Overview

Clowder currently offers a list of extractors that have been registered to the system. When there are too many extractors registered in the system, it can be overwhelming to the user and make it difficult for them to find the extractor they need. Furthermore, a lack of categorization makes it difficult to discover new extractors or to suggest improvements to existing extractors' maintainer.

Current behavior does not allow for an extractor to be "hidden", as the current admin-only list contains all extractors registered in Clowder.

Order and Options (independent of priorities)

First, we need to decide if this Extractor Catalog should be separate from the current admin-facing UI for listing extractors. The main question being: is this new Extractor Catalog a) an evolution of our current admin view, or b) a new view borne from new objectives with a new focus. There are pros and cons to each approach.

Option A yields a head-start on some of the boilerplate work of setting up the view, but adds the additional work of locking that view down to make sure it is truly read-only for normal users while maintaining existing admin functionality.

Option B yields a more user-focused UI that should prove to be more easily testable than one that also contains all of the admin functionality, at the cost of some additional boilerplate work in setting up the new view.

Suggested Improvements

We are proposing an enhanced view or set of views for searching and discovering extractors within the catalog.

High-Level Requirements

First and foremost, we will need to expose this catalog to non-admin users.
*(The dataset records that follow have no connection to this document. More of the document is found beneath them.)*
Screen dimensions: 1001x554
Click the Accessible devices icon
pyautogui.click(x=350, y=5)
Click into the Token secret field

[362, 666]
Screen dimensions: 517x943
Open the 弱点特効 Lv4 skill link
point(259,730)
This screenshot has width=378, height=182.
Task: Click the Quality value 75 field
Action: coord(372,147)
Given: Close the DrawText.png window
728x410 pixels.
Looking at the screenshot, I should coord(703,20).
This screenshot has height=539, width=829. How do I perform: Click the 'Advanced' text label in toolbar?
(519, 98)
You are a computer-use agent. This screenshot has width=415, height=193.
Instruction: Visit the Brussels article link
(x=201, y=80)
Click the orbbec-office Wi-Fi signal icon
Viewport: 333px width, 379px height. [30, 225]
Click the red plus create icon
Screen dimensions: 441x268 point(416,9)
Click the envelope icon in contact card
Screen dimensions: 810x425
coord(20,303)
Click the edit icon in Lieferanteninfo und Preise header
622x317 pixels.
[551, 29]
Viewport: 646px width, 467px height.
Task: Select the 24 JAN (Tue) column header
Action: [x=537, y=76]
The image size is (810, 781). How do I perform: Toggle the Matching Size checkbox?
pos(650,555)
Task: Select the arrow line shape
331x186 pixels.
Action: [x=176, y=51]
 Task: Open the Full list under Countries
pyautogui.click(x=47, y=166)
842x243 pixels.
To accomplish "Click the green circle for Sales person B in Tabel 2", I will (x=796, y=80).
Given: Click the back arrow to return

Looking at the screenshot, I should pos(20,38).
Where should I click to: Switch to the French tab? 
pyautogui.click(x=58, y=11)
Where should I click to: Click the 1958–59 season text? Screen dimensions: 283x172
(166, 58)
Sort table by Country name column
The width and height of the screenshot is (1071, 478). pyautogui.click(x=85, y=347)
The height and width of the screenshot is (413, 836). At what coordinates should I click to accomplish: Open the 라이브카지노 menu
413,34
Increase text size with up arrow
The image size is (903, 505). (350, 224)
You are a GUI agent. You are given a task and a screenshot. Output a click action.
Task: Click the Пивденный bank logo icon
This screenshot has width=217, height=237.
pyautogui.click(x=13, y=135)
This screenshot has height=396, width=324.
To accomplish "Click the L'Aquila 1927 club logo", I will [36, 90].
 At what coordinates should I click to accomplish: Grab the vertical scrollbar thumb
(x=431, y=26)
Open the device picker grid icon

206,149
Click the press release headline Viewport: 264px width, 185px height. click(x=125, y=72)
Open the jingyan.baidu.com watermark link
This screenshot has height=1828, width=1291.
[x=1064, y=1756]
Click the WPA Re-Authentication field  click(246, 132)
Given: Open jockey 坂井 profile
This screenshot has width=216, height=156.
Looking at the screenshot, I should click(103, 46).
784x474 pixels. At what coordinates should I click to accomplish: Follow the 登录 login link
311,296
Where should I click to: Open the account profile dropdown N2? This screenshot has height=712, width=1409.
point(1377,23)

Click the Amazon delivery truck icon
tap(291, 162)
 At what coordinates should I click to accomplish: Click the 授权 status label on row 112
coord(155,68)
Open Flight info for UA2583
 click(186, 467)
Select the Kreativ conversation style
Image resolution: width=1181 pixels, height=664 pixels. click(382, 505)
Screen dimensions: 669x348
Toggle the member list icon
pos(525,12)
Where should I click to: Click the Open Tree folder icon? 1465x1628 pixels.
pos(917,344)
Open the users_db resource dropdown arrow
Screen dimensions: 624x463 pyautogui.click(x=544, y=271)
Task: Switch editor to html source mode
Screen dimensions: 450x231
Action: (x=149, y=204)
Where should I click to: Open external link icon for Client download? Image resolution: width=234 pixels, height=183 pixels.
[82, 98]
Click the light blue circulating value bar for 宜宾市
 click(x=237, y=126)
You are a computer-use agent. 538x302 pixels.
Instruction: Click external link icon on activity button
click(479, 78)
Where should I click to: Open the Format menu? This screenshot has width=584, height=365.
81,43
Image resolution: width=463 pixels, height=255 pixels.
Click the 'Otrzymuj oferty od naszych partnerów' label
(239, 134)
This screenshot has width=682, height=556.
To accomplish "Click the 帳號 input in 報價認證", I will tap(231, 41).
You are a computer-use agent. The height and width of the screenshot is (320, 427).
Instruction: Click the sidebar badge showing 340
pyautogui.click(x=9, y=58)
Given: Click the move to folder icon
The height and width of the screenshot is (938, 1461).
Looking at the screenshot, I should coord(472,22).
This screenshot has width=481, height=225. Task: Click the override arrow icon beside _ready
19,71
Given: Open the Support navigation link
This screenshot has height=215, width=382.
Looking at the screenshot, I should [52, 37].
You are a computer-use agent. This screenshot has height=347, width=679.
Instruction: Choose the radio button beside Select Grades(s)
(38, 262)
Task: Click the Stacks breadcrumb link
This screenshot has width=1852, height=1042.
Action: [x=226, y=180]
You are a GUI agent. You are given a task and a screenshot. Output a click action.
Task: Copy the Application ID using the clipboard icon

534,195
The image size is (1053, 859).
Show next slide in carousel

Some organizational tools would be very helpful, such as grouping extractors into "toolboxes" with a simple string tag as an identifier. This identifier could by indicative of the use or function for the extractor, or could indicate which group uses the extractor, or could even be completely arbitrary. Administrators should be allowed to choose who can Create new toolboxes for further classification of extractors.

The catalog should be sortable by extractors used the most by the user viewing the list.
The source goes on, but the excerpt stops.